RX200 — Reach

The arm must move its end-effector to a 3D target sampled in the workspace above the cafe-table. No cube; gripper not commanded.

Env IDs: RX200ReacherSim-v0 / RX200ReacherGoalSim-v0 / RX200ReacherReal-v0 / RX200ReacherGoalReal-v0. Sim-only ZED 2 sensor variants: RX200Zed2ReacherSim-v0 / RX200Zed2ReacherGoalSim-v0.

Description

A Trossen ReactorX-200 5-DoF arm with two prismatic gripper fingers sits flush on a cafe_table (top at z = 0.78). Reach ≈ 550 mm. Joint-space or EE-space deltas, per-link FK safety, real-time or MDP-pause step mode — same architecture as the other robots’ reach env (see UR5e — Reach).

Action Space

Joint mode (default). Box(5,):

Num

Action

Min

Max

Joint

Unit

0

waist delta

-3.14

+3.14

waist

rad

1

shoulder delta

-1.85

+1.26

shoulder

rad

2

elbow delta

-1.76

+1.61

elbow

rad

3

wrist angle delta

-1.87

+2.23

wrist_angle

rad

4

wrist rotate delta

-3.14

+3.14

wrist_rotate

rad

When delta_action=True (default), scaled by delta_coeff = 0.05 and added to the current joint position.

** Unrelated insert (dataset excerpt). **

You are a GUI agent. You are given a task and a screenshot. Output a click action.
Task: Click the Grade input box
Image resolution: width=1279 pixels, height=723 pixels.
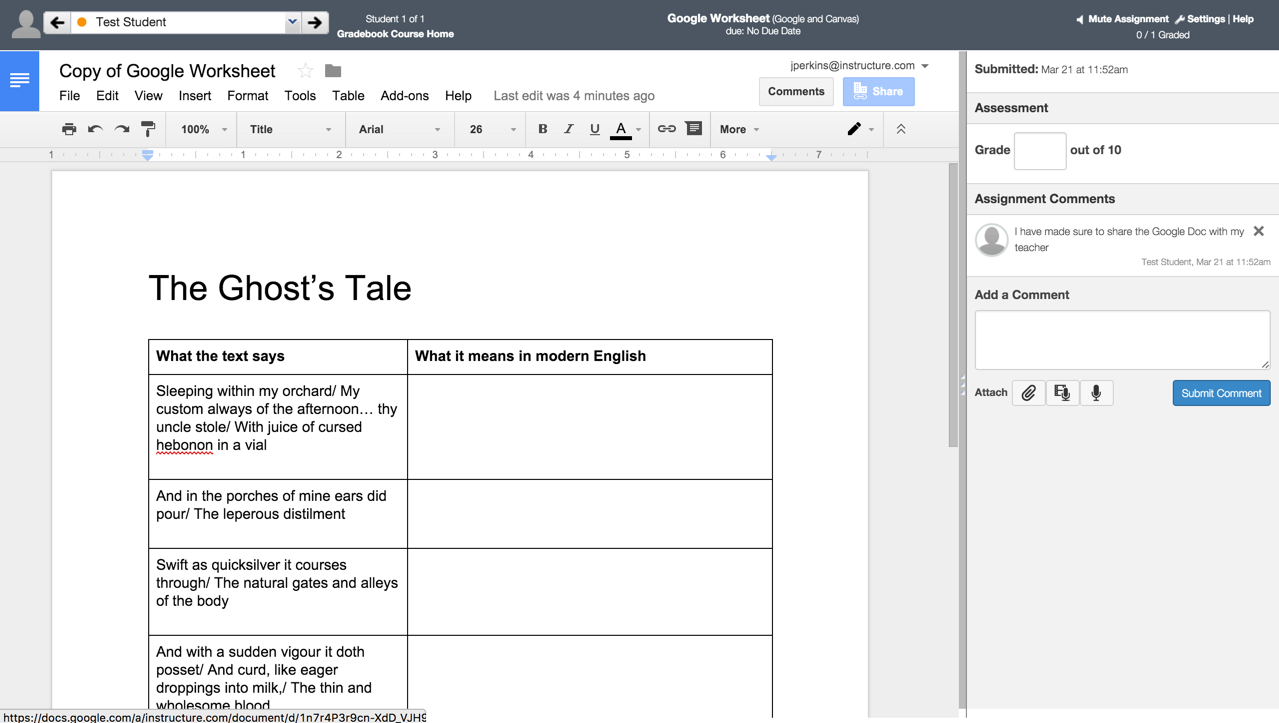1040,150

EE mode (ee_action_type=True). Box(3,) — Δ EE position in the rx200/base_link frame.

Observation Space

Standard env. Box layout:

  • EE position (3, base frame, m)

  • Unit vector EE → goal (3, normalised)

  • Distance EE → goal (1, m)

  • Current joint positions (8, /rx200/joint_states.position, alphabetical: elbow, gripper continuous, left_finger, right_finger, shoulder, waist, wrist_angle, wrist_rotate)

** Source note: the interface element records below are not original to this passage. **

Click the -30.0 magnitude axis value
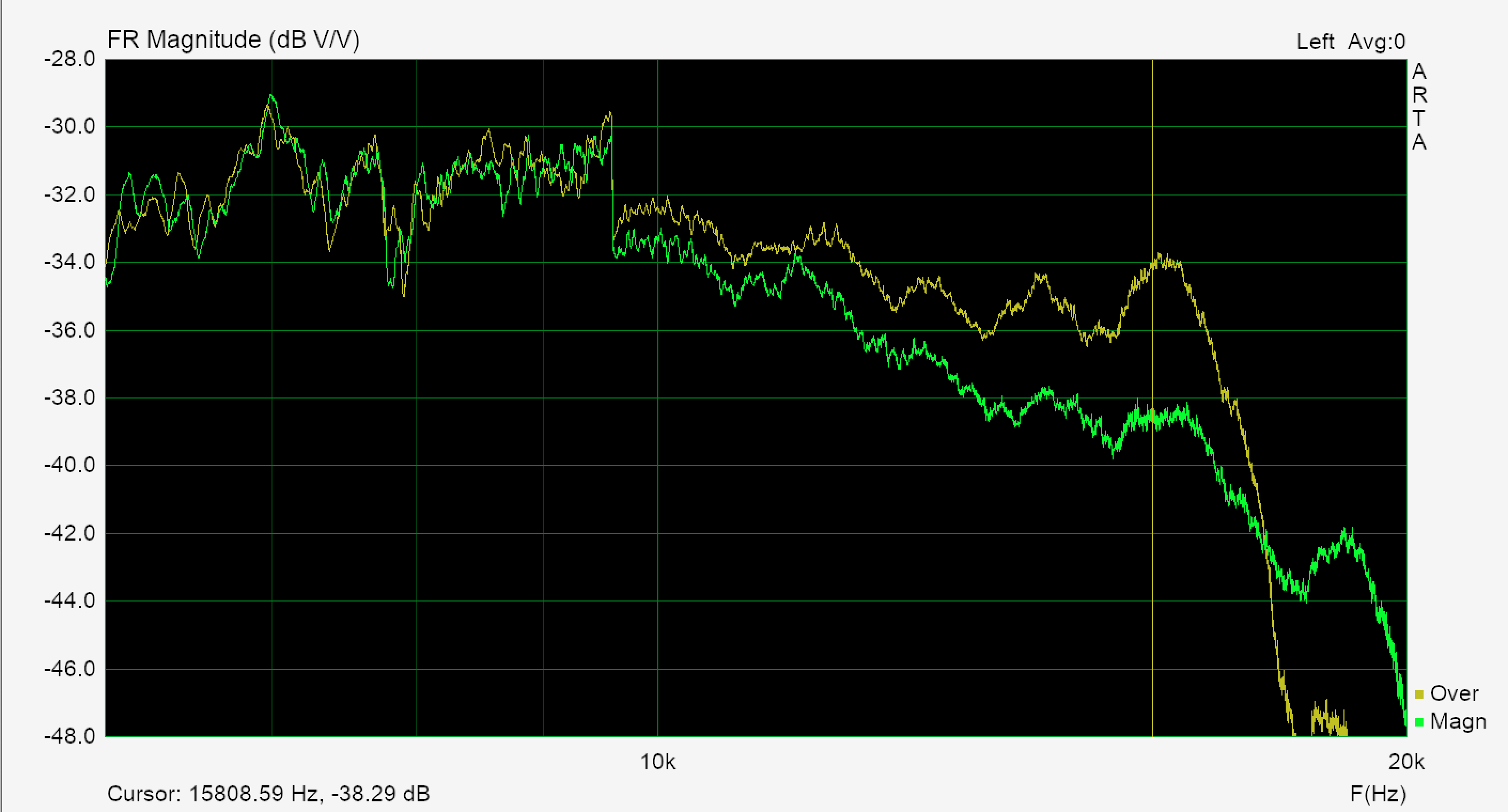 tap(69, 127)
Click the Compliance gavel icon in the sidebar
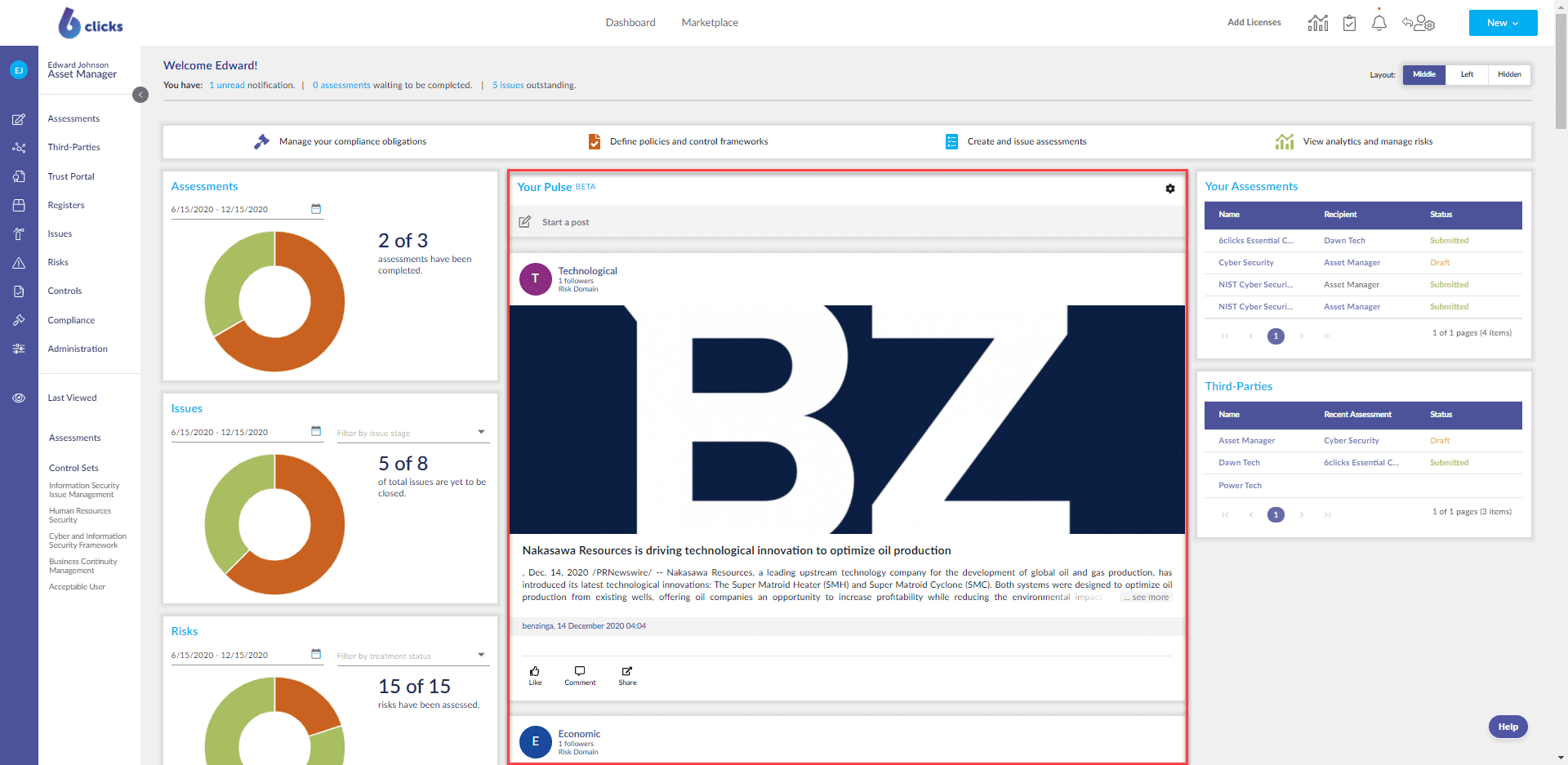Screen dimensions: 1568x765 (x=19, y=319)
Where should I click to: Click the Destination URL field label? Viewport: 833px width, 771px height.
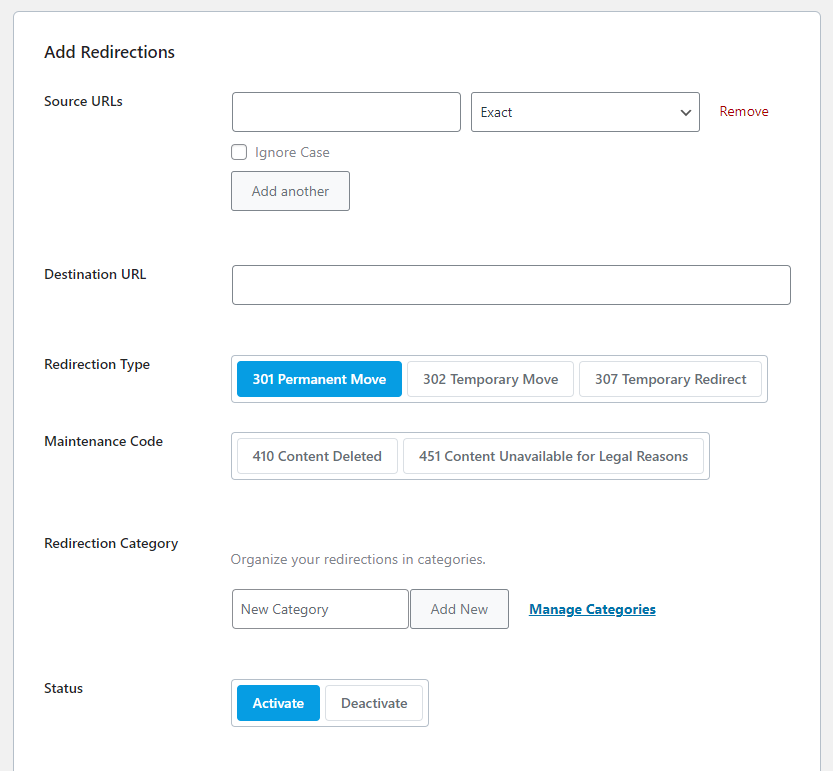point(95,274)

  • Previous action (5 or 3)

  • Current joint velocities (8)

Goal env. Dict with three keys. desired_goal / achieved_goal = Box(3,). The bounds below are the declared observation-space bounds (mirror position_desired_goal_min/max in rx200_reach_task_config.yaml); for RX200 the per-episode sampling support (position_goal_min/max) happens to match exactly.

Idx

Dim

Component

Min

Max

0

1

goal x

0.15

0.25

1

1

goal y

-0.15

0.15

2

1

goal z

0.15

0.25

(Goal coords are in the rx200/base_link frame; base is at world z = 0.78. Values mirror position_(desired_)goal_min/max in rx200_reach_task_config.yaml.)

Rewards

Sparse: 0.0 if ‖ee goal‖ < 0.02 else -1.0.

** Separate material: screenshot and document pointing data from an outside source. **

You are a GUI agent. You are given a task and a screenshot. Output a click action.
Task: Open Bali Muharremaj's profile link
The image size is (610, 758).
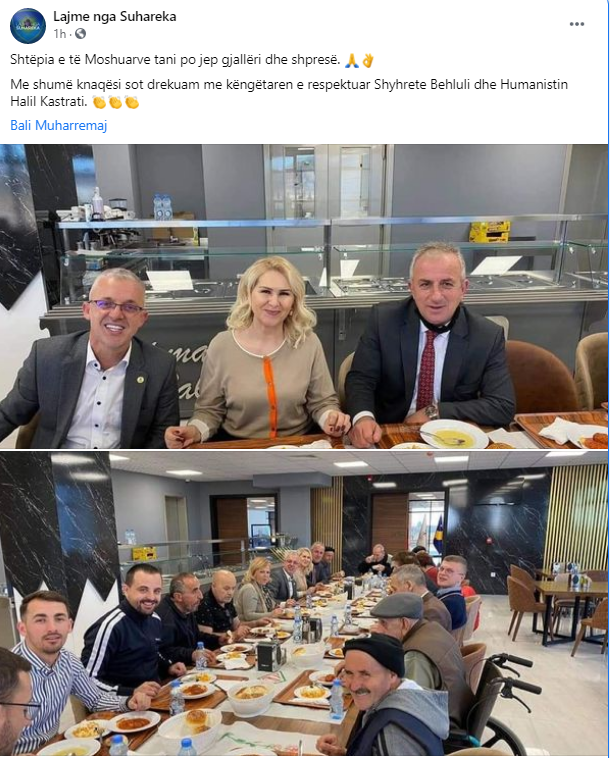click(x=58, y=126)
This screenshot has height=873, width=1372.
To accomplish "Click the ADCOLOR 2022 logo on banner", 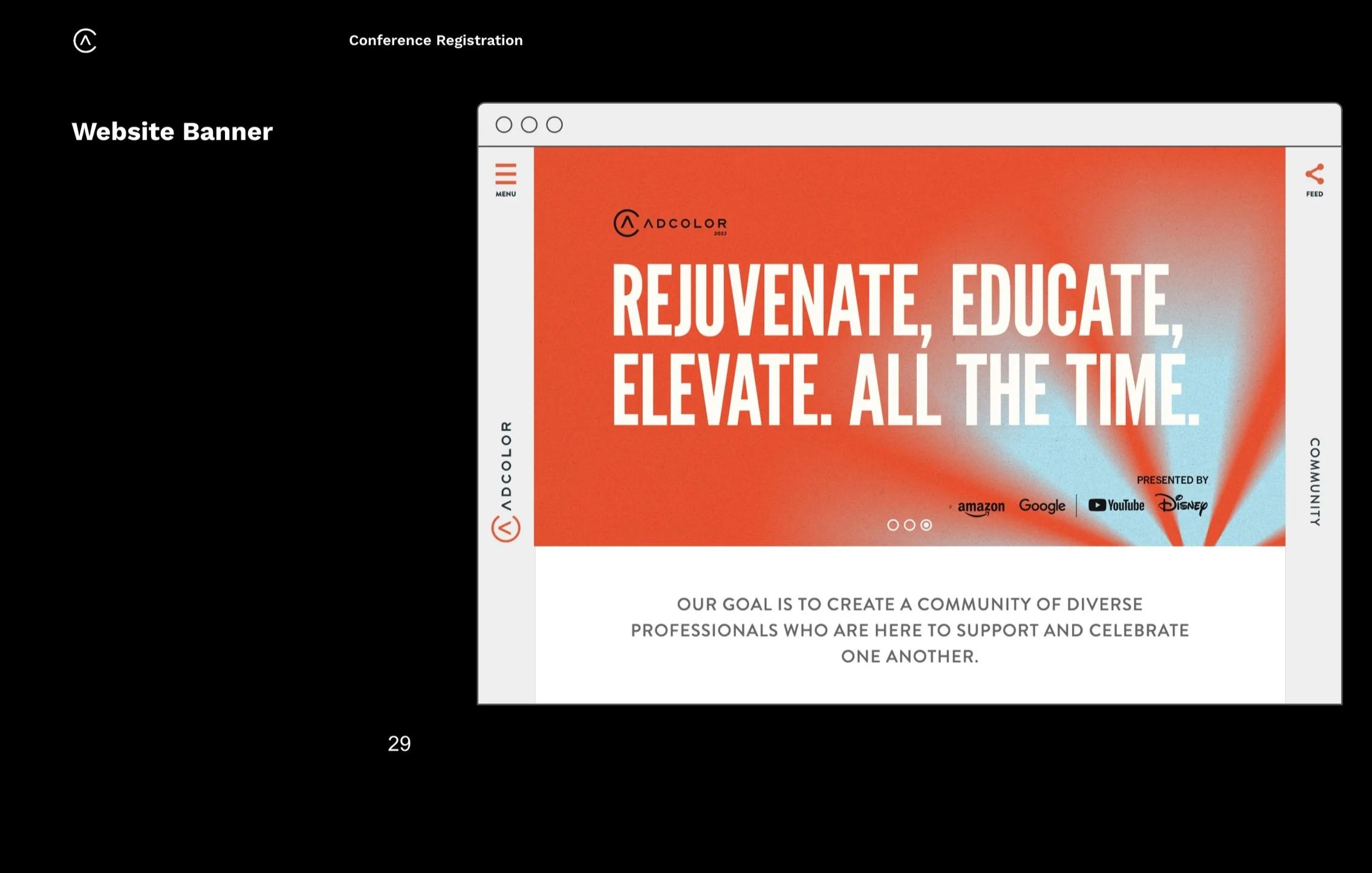I will pyautogui.click(x=670, y=223).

Dense: dist-shaped + reached-goal bonus + per-step penalty + joint/none/goal-space penalties. Defaults from config/rx200_reach_task_config.yaml: reach_tolerance=0.02, multiplier_dist_reward=2.0, reached_goal_reward=20, step_reward=-0.5, joint_limits_reward=-2.0, none_exe_reward=-5.0, not_within_goal_space_reward=-2.0.

env = gym.make("RX200ReacherSim-v0", reward_type="Dense")
env = gym.make("RX200ReacherGoalSim-v0", reward_type="Sparse")

Starting State

Initial joint pose: zeros (Interbotix URDF home — safe for the on-table mount):

waist        = 0.0
shoulder     = 0.0
elbow        = 0.0
wrist_angle  = 0.0
wrist_rotate = 0.0

Goal sampling. desired_goal ∈ Box(3,) from position_goal_min/max. Per-link FK rejects sampled goals that can’t be reached without dipping a link below table_z + safety_z_margin.

Episode End

Truncation. max_episode_steps (default 100). Real env aborts on stale /rx200/joint_states.

Termination. ‖ee goal‖ < reach_tolerance (sparse only).

Arguments

Same kwargs as UR5e — Reach. Sim-only variants: use_kinect (default) for /head_mount_kinect2/*; RX200Zed2* IDs use the ZED 2 stereo camera instead.

Version History

  • v0 — first release (rl_environments v0.1.0). Framework reference robot — most-exercised env in the ecosystem benchmarks (Use Cases A–C in the UniROS paper).